Friday, April 8, 2016

This Children Thing Is Hard




I love my kids. I really do. But it amazes me how they can aggravate, frustrate and agitate me like Donald Trump or my partner’s ex. I know I’m not shattering Earth with this pronouncement. But I’m sharing it nonetheless because one of my therapists advised me once to get everything off my chest except nipples and hair.

I know all about the “adjusting the boundaries” and “cutting the apron strings” and “letting them learn to find their own way.” But what about “causing you to develop stress acne” and “making sure your wallet never contains green paper for long?” What about “good kids will be bad” and “prepare to be insulted like your worst enemy insults, only nastier?” How come Spock didn’t tell us to prepare to become Uber drivers because progeny have places to go? How come nurses don’t hand out “Get Ready for This, Chumps” brochures with our swaddled newborns when we leave the hospital?

Seems Like Yesterday
Each of my children is advanced and beautiful. Each is a great student, a popular, smart and witty human being. I used to think a child’s personality depended almost exclusively on their environment but now I know they come out with specific preferences, quirks and characteristics. Some of these are downright enviable and some are the work of Beelzebub.

Take my 16-year-old, for example. How can she laugh with me, make me smile, turn me on to great new music and sit next to me on the couch instead of across the room one minute and scream that she hates me – really despises me, wishes I were dead and promises to help make that happen while I’m asleep – the next?

How did my 14-year-old go from a loving little boy, a genuinely sweet and happy, respectful and talkative child one day and suddenly prefer to spend 1,435 minutes behind the closed door of his room every day (when not at school or with friends) and the other five towering over me, grunting and complaining and demanding that I buy him something that he absolutely, definitely, urgently needs for this practice or that field trip, for this planned outing with pals or that simple whim?

How did my 13-year-old go from being active and energetic, aware of the world around her and excited to interact with people and animals to preferring to lay on her bed, isolated, Samsung Galaxy 6 in hand, watching Desperate Housewives and The Walking Dead on Netflix all day, every day?

I can’t include my 11-year-old in this mild rant because she still listens, cleans up and creates special moments to be savored and remembered. For now.

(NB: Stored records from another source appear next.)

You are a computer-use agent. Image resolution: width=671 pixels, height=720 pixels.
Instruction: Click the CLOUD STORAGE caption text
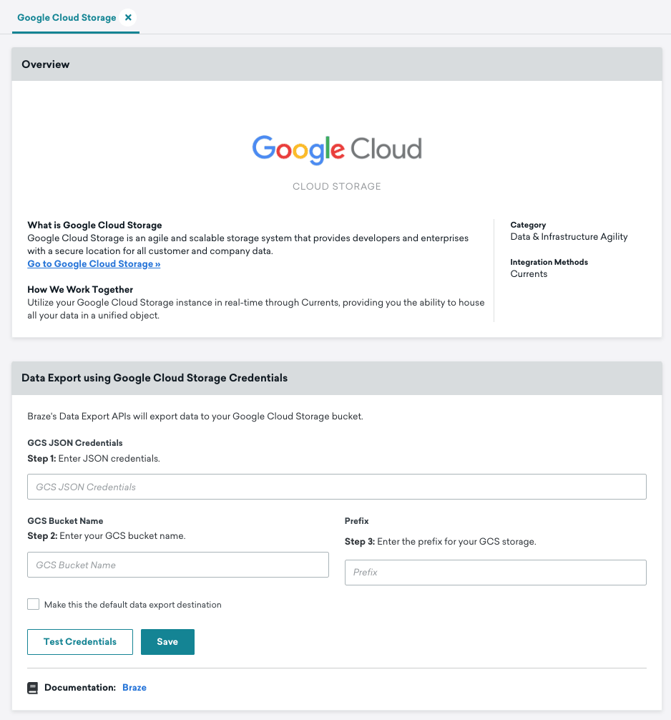336,186
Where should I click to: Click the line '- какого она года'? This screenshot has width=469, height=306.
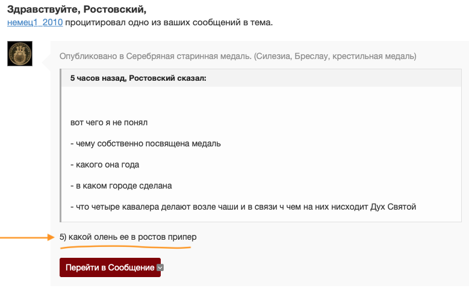pyautogui.click(x=105, y=165)
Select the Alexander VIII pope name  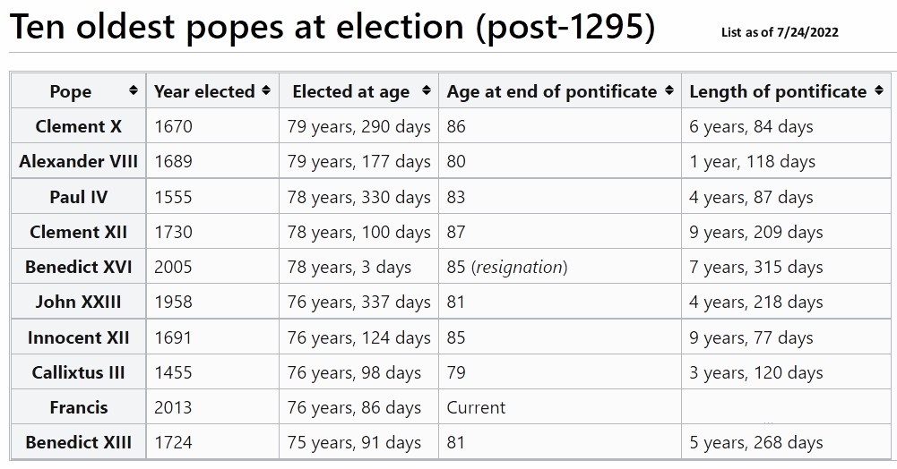click(x=78, y=162)
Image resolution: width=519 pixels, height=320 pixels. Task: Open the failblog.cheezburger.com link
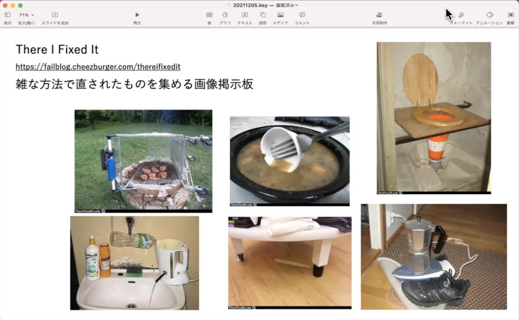coord(98,67)
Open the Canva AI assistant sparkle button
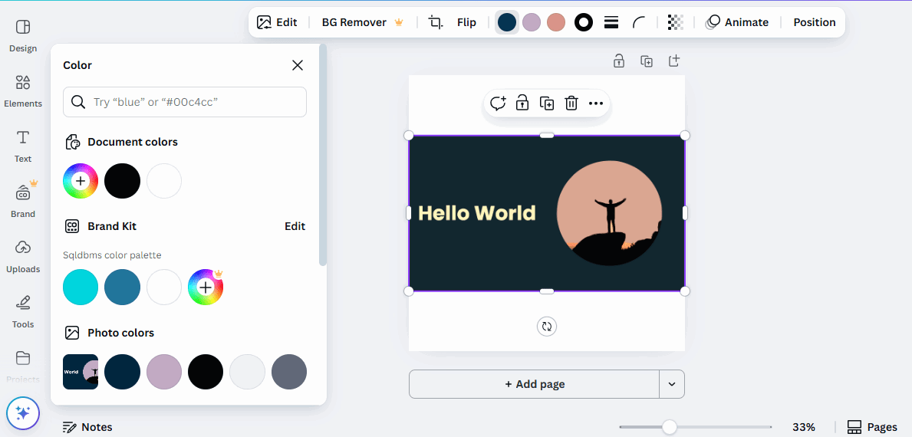This screenshot has width=912, height=437. click(23, 413)
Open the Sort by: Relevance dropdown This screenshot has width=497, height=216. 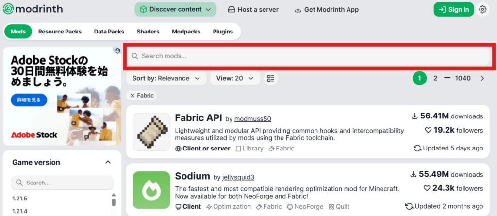click(166, 78)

There are times, of course, when they do something nice or something I asked immediately and without complaint. There are times when they say or write something sweet and hang their wet towels instead of dropping them on the floor. But these moments are now fleeting and few and far between.

My 11-Year-Old
How did they go from sharing respect for this beautiful house, keeping things tidy and in their place, to filling every nook and cranny with stuff, leaving lacrosse sticks and backpacks all over and transforming the living room into a garage? When did they decide that it doesn’t matter if they leave bags of bread out to go stale and drop cookies and crumbs on the pantry floor? When did they choose to sweep unidentified objects under their beds, out of sight and out of mind, and leave more bottles and lotions strewn around their bathroom than Bath & Body Works sells? When did they decide that folding clothes and bringing dirty dishes back downstairs are not in their purview? When did they choose to say “please” and “thank you” as frequently as when grandma wins the lottery and aliens steal the neighbors?

I know their happiness should be my number one concern, that I should tolerate and alleviate and mitigate the negative and prepare them to be compassionate, productive, grateful citizens when they leave the nest. I know I should strive to make sure they’re well-mannered and well-spoken, free of the sense of entitlement and unrealistic expectations that so many permissive parents breed in their offspring. But sometimes it’s hard. Sometimes I just want to escape to somewhere with TV remotes I can control, floors I can see and beer I can drink without guilt. Sometimes I just want to be relieved, albeit just temporarily, of the need to break up fights, adapt to moodiness, give up plans and tolerate slammed doors. Sometimes I just want to focus on me.

I guess this is what I get for helping to propagate my species.

My children can be truly wonderful – when they’re around their Mom and others. They can display potential and understanding, good humor and determination, flexibility and likability when not in my presence. I am crazy about them and I'm thankful I don’t have the kind of kids I read about – when I get a chance to read.